Azerbaijão x Armênia: Novos combates são registrados em Nagorno-Karabakh

As autoridades militares locais estimam que mais de 4 mil soldados das tropas do Azerbaijão morreram desde o início das ações militares, em 27 de setembro

  • Por Jovem Pan
  • 08/10/2020 12h21 - Atualizado em 08/10/2020 12h24
EFE/EPA/DAVID GHAHRAMANYAN / NKR INFOCENTER / PAN PHOTOAzerbaijão e Armênia estão em conflito por causa do território Nagorno-Karabakh

A guerra entre Azerbaijão e Armênia parece não ter fim. O enclave separatista de Nagorno-Karabakh foi palco nesta quinta-feira, 8, de novos combates no norte e no sul da região, nos quais, segundo o Ministério da Defesa da autoproclamada república, as forças locais travam os ataques inimigos. “Durante a noite, a situação estava tensa, mas estável. A situação tático-operacional não sofreu mudanças significativas”, disseram as autoridades de Karabakh. As autoridades militares locais estimam que mais de 4 mil soldados das tropas do Azerbaijão morreram desde o início das ações militares, em 27 de setembro. Eles também colocaram o número de mortos nas fileiras de Karabakh em 350, com 30 deles nas últimas 24 horas.

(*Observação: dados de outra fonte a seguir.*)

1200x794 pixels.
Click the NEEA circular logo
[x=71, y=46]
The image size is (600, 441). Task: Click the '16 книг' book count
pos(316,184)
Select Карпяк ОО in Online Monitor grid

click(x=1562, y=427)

O Azerbaijão, por sua vez, que não informa suas baixas militares, disse que as forças armênias bombardearam hoje várias cidades fora da área do conflito e deixaram “mortos e feridos” entre a população civil, mas não divulgou um número exato. Já o primeiro-ministro armênio, Nikol Pashinyan, encorajou os militares em Nagorno-Karabakh a confiar “que temos força para resistir até o fim e não deixar esse problema para as próximas gerações”.

O chefe do governo armênio afirmou que ele e as autoridades de Yerevan estão fazendo “todo o possível” para que os sacrifícios do povo de Karabakh não sejam em vão. Além disso, por proposta de Pashinyan, o presidente da Armênia, Armen Sarkissian, demitiu o diretor do Serviço de Segurança Nacional (SNS), Arguishti Karamian, que estava no cargo há apenas quatro meses. Nikol Pashinyan não explicou as razões para a substituição de Karamian, o terceiro diretor do SNS desde que assumiu o governo, há dois anos.